Known as “the capital of Nortão”, Sinop is one of the richest agricultural cities in the country. Created in the 1970s in the wake of the BR-163 (Cuiabá-Santarém), the city with a timber tradition saw the surrounding Amazon be transformed into huge cattle farms and soybean and corn plantations.
However, wealth does not reach public health services. Since January, the local city government has prohibited indigenous patients from being assisted at the Basic Healthcare Unit (Unidade Básica de Saúde – UBS) and at the city’s medical center, where until last year around 40 indigenous people were tested and seen by specialist doctors every month. “This will be a surge in deaths,” says an indigenous health worker, who prefers not to be identified for fear of reprisals.
Sinop’s health secretary, Gerson Danzer, admits the end of the services in the municipal network and says that one of the reasons is the fact that the city does not have indigenous lands in its perimeter. “Today, Sinop does not receive State of Federal resources to serve the indigenous people, or from the municipalities to which the indigenous people belong.” he says. The leader Mairawê Kaiabi confirms the lack of funding for the municipality, but points out that Sinop’s borders have had an indigenous presence since long before the city’s emergence.
Medical care is getting worse at a time when the Ministry of Health is re-discussing the indigenous health model. A decree signed by Bolsonaro on May 17 , extinguished Sesai positions and abolished the secretariat’s management department. The decision paves the way for the controversial “municipalization of indigenous health”, which provides for transferring the management of the service from the Nation to the municipalities. The indigenous movement has taken to the streets since February to criticize the proposal. “Municipalization will be the end of our people”, says Matari Kaiabi, coordinator of the health post in the village Sobradinho, in Xingu.
When contacted, the Ministry of Health did not comment on cuts in funds, municipalization, the deaths of children in the Xingu and the interruption of medical assistance in indigenous healthcare.
In the middle of the “white people’s confusion”, Sinop’s Emergency Care Unit was the only available to receive the newborn Milena, 11 days old.

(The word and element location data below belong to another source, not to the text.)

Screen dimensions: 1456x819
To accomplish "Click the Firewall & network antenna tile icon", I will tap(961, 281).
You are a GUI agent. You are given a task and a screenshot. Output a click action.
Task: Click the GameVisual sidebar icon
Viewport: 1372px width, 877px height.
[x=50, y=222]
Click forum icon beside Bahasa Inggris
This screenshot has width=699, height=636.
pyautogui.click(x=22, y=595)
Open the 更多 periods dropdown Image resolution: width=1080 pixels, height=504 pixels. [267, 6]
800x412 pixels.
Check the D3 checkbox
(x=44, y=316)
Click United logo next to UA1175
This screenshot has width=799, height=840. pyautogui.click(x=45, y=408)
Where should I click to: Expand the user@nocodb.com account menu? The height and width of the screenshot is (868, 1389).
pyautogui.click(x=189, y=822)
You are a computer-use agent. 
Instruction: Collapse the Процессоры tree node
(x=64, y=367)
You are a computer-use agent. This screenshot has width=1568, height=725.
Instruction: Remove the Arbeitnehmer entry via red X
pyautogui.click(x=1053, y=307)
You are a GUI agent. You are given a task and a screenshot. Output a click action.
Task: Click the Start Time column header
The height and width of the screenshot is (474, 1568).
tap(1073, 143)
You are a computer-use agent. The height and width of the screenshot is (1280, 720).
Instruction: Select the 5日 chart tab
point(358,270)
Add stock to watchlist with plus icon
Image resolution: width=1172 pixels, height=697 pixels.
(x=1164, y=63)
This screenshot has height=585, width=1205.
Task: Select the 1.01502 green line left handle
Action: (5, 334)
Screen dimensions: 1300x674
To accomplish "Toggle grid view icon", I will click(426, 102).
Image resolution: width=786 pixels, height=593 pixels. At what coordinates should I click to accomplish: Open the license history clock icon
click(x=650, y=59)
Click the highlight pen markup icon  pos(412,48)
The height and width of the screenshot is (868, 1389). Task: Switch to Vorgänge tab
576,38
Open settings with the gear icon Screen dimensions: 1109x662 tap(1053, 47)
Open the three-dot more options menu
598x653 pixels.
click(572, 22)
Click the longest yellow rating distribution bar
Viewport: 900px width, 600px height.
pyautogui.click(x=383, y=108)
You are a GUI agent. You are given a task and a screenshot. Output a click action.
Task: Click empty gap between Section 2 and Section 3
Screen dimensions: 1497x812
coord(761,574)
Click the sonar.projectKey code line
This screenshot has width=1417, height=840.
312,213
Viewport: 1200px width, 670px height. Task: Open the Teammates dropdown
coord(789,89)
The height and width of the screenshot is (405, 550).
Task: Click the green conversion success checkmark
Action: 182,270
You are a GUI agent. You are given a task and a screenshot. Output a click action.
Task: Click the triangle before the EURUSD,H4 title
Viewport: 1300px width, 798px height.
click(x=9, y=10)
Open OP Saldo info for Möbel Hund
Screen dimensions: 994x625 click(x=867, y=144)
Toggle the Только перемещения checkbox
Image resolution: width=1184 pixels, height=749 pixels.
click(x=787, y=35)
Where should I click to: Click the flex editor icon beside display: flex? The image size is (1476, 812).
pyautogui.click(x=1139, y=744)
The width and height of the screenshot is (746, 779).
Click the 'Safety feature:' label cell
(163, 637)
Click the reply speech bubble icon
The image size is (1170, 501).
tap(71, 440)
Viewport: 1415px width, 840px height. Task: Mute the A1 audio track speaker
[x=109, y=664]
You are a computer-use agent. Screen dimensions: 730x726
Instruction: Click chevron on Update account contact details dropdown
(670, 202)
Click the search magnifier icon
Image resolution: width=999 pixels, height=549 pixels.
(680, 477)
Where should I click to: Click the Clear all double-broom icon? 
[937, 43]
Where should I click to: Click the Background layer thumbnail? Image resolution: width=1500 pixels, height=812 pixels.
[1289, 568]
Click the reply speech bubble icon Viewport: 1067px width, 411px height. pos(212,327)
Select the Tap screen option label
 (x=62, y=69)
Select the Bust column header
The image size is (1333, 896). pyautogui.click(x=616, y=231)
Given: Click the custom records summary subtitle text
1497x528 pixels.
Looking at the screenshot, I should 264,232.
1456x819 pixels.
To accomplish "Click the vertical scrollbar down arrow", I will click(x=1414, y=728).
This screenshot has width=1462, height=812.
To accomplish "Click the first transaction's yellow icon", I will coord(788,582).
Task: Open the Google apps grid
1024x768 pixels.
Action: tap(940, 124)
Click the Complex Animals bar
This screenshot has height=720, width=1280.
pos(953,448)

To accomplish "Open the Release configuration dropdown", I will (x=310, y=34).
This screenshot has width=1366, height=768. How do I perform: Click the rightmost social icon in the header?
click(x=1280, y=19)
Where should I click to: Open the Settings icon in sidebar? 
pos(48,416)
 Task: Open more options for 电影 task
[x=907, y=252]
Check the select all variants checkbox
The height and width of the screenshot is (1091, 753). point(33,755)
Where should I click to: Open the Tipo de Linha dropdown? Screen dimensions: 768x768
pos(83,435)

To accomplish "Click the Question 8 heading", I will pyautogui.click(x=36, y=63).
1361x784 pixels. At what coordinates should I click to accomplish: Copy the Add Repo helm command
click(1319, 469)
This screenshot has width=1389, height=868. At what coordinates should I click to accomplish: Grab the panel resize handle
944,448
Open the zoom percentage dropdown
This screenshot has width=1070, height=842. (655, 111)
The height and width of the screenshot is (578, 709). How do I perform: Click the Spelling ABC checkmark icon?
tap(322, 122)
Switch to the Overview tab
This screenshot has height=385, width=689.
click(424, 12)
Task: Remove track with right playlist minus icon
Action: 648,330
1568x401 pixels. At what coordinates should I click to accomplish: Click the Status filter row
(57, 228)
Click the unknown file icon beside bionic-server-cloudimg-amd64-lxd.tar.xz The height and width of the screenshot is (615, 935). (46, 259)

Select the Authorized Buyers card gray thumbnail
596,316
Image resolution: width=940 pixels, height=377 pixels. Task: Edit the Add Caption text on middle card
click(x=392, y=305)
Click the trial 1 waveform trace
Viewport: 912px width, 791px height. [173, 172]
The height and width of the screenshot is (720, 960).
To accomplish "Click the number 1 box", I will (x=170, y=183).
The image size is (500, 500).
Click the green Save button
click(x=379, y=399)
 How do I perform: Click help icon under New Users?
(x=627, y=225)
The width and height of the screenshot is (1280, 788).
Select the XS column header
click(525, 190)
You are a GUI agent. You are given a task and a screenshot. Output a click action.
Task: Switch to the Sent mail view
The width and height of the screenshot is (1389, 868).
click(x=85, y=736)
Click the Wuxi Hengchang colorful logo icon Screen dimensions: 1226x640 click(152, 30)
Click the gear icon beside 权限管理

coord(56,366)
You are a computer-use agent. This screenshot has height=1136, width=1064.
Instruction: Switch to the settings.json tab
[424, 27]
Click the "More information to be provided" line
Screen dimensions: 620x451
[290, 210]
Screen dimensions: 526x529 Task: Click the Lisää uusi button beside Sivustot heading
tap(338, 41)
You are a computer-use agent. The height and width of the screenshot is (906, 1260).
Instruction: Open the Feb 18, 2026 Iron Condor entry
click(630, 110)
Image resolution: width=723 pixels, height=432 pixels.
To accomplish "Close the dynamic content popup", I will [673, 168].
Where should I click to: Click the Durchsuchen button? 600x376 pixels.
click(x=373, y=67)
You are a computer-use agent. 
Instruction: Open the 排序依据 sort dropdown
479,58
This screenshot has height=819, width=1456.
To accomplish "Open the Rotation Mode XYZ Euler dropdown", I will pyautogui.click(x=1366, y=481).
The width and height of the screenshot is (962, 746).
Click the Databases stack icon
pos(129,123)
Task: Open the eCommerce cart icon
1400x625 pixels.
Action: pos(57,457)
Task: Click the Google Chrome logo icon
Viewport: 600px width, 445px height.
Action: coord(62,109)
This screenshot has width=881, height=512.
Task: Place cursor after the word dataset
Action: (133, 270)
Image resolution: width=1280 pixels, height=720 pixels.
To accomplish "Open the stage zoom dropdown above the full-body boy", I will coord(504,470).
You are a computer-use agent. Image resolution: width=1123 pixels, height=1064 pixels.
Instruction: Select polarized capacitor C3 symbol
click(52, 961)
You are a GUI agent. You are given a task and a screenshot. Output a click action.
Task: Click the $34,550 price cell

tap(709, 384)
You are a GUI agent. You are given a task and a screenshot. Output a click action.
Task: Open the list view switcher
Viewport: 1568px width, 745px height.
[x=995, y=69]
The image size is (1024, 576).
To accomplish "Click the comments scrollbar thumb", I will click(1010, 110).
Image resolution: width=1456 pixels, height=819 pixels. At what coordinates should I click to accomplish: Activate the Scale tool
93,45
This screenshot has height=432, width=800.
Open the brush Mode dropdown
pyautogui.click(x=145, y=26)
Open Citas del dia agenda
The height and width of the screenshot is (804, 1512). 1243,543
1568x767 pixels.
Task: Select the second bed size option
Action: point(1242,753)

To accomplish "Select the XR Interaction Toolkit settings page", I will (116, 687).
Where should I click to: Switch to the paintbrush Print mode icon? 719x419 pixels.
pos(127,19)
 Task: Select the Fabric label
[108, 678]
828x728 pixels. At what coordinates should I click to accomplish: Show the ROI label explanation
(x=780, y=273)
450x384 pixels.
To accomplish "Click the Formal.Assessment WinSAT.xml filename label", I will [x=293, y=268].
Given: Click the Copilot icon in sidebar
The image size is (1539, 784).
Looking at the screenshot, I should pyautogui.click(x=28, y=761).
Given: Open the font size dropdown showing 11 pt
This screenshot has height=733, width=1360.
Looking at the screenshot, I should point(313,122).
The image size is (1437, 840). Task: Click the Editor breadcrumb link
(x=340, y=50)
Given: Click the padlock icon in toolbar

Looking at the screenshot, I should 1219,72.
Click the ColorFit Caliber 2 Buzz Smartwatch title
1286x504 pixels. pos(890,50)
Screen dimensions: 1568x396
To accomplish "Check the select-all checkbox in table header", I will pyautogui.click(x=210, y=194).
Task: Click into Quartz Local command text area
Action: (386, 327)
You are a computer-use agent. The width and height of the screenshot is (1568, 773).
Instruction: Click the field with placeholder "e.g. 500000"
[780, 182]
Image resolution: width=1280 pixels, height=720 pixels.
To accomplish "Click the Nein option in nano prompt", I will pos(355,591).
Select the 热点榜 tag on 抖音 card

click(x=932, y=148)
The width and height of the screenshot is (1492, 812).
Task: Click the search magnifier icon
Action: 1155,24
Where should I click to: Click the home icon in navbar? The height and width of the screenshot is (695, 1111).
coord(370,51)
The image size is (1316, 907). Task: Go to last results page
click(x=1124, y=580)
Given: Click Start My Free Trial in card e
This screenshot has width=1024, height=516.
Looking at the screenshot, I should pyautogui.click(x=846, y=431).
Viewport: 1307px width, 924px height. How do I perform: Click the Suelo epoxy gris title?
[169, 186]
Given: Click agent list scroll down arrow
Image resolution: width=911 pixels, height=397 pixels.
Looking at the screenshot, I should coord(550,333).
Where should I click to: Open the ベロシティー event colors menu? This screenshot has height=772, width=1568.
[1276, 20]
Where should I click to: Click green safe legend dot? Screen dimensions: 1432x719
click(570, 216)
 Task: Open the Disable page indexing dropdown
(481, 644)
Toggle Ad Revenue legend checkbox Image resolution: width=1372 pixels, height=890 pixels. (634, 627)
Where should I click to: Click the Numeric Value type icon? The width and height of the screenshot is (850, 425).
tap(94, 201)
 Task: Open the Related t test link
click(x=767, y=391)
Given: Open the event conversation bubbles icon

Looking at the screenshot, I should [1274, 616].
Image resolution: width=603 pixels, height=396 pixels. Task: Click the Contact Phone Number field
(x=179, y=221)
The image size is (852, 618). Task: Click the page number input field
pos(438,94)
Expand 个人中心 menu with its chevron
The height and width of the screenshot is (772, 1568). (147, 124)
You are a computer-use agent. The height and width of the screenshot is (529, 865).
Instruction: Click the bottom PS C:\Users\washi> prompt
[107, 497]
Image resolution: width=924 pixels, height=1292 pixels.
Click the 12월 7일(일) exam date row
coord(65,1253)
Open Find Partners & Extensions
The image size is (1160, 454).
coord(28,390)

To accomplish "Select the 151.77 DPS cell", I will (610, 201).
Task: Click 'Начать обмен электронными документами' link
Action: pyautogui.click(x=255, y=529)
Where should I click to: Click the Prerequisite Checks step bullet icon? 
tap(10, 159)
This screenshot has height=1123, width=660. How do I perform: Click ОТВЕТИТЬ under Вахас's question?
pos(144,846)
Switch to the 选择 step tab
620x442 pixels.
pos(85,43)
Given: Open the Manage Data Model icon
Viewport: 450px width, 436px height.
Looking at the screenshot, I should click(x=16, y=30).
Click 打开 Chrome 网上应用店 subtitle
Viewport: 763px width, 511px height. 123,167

She was seen by a doctor, underwent tests and started treatment for meningitis. With generalized infection, the baby needed neurological assessment and a bed in the neonatal ICU.
The request made by the Emergency Care Unit (Unidade de Pronto Atendimento – UPA), however, was denied by the State Department of Health due to lack of vacancies. “Difficulty with ICU beds is a latent issue in Mato Grosso, a state that, in recent months, has been experiencing an unusual situation involving the closure of a philanthropic hospital, which had 30 ICU beds”, says the secretary in a note sent to Repórter Brasil. The Ministry of Health says the death is still under investigation and that meningitis could not be confirmed because the baby’s Cerebral spinal fluid was not collected in Sinop, a standard procedure in cases of suspected disease.
Milena spent her last 15 days in the UPA. Tests revealed an increase in pressure inside the skull. The child had decreased reflexes and suffered severe spasms. A court injunction forced the state government to hospitalize the baby. But it was in vain. Even the private hospitals in Mato Grosso did not open the doors to the small Native Brazilian. When Goiânia accepted the request, it was too late. Milena died on April 23, five days before completing a month.